The cardiovascular safety of coxibs remains controversial. Although it has been suggested that the coprescription of aspirin with coxibs would reduce the likelihood of adverse cardiovascular events, this strategy remains unproven in randomized trials (18). Furthermore, the cardiovascular safety of concomitant aspirin therapy with nonselective NSAID use has also been challenged. In healthy volunteers, ibuprofen, but not diclofenac or rofecoxib, impaired aspirin's effect on thromboxane inhibition and platelet aggregation (19). Further evidence emerged from a subanalysis of the Physician's Health Study indicating that nonselective NSAIDs reduce the cardioprotective effect of aspirin in primary prevention of myocardial infarction (20). Moreover, a retrospective study from the United Kingdom concluded that concomitant aspirin and ibuprofen use was associated with an increased risk of cardiac-related and all-cause mortality (21). Additional randomized trials of the cardiovascular effects of aspirin and coxib coprescription are needed and currently are underway.

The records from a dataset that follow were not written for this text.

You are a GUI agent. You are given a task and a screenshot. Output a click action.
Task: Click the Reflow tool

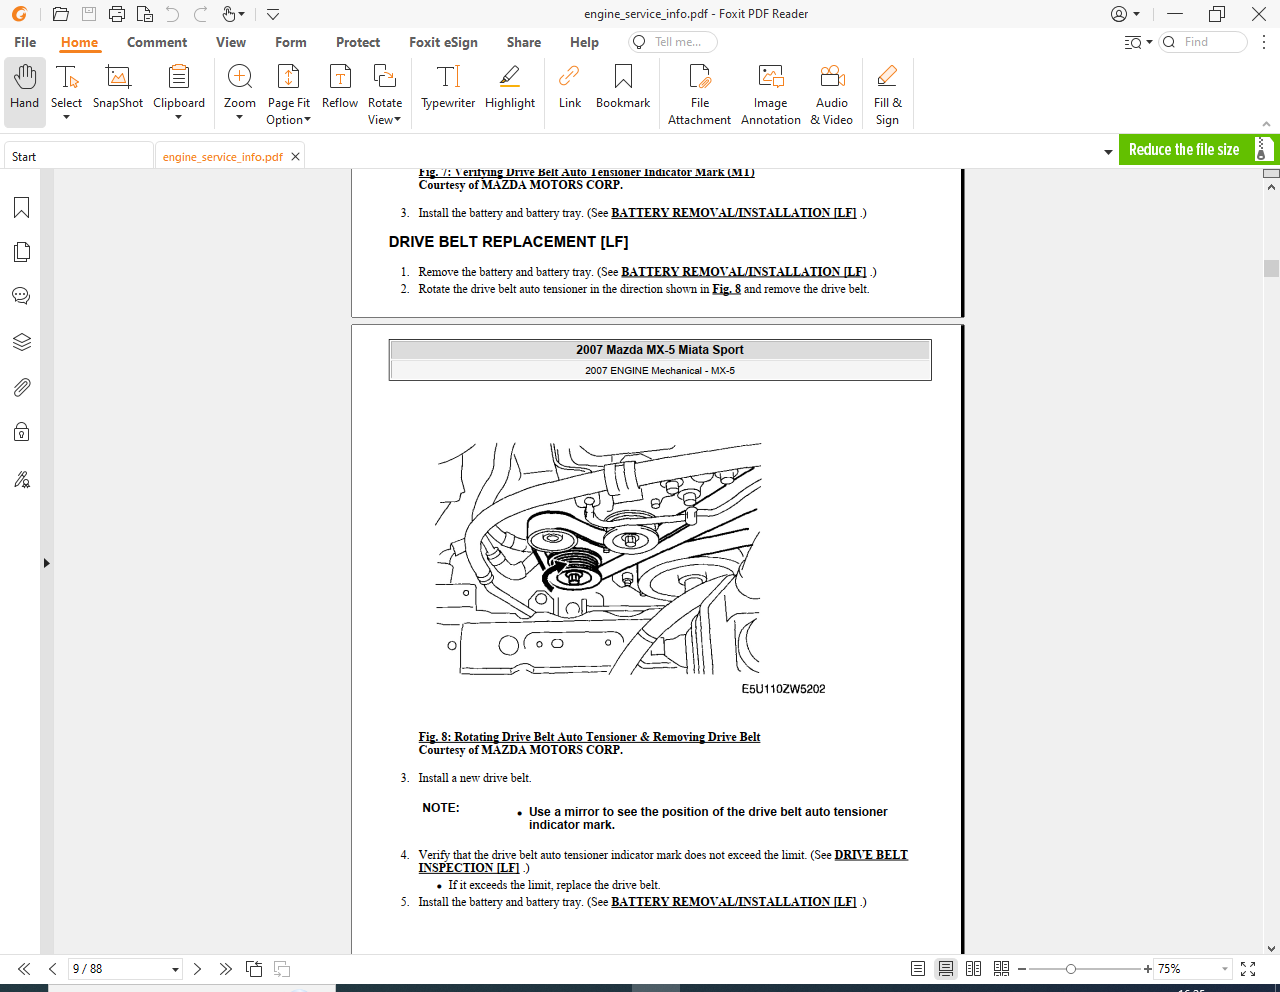(x=339, y=88)
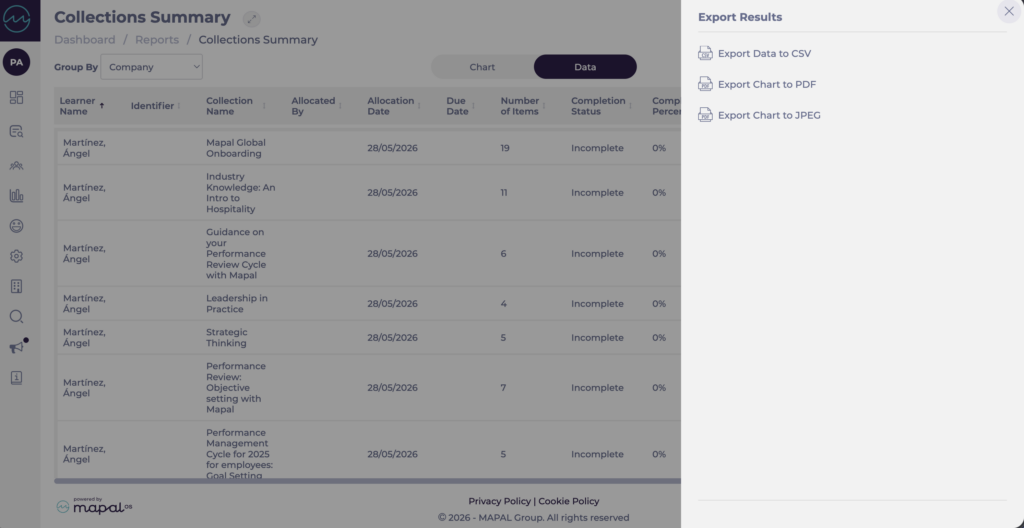This screenshot has width=1024, height=528.
Task: Open the dashboard grid icon in sidebar
Action: click(16, 97)
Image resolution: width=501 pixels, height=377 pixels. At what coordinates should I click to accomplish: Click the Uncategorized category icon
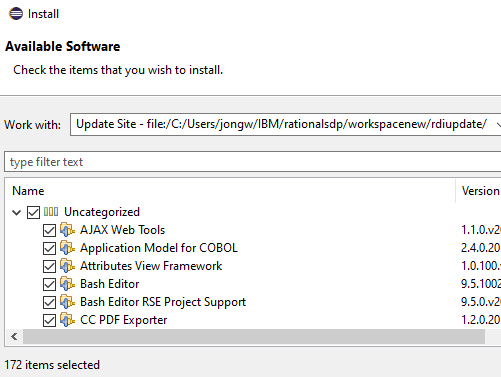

Many of the strengths of this study are attributable to the quality of the clinical and prescription data. In the CORRONA registry, all data is prospectively collected with comorbidity and prescription data recorded by the treating rheumatologist at the time of the visit. Diagnoses are recorded directly by the treating physician during the patient encounter. In contrast, the accuracy of administrative codes for arthritis-related diagnoses and other cardiovascular diseases has been shown to be highly variable (22–24). For the diagnosis of OA using Medicare physician claims, Katz et al found the positive predictive value of OA at any anatomic site to be 0.83 (95% CI 0.76–0.90), with particularly poor predictive value for OA of the hip (22). Furthermore, administrative datasets do not capture OTC aspirin or NSAID use. Studies have found that OTC aspirin represents 26–39% of total aspirin use (25, 26). Earlier studies of coxib prescribing patterns relied upon administrative data sources for which OTC aspirin was not captured (11–13). The CORRONA registry explicitly asks patients at each visit if they are currently taking aspirin.

This study has several potential limitations. Because our study utilized the CORRONA registry, which is limited to rheumatology practices, our results may not be generalizable to other physician specialties. In addition, the CORRONA registry groups all nonselective NSAID agents together for the purposes of data collection. Thus, differentiation among COX inhibitor agents was only possible for coxibs. It is also possible that residual confounding persisted despite our adjustment for covariates.

In summary, we found that aspirin use, but not cardiovascular comorbidities, predicted preferential prescribing of nonselective NSAIDs rather than coxibs. In light of recent evidence that ibuprofen and perhaps other nonselective NSAIDs may impair the cardioprotective effects of aspirin, additional studies of the safety of both coxib and nonselective NSAIDS among aspirin users are needed to guide therapeutic decisions.

Addendum.

While this manuscript was in press, rofecoxib was withdrawn worldwide due to results of an ongoing colorectal polyp trial demonstrating an increased risk of cardiovascular events associated with rofecoxib (27).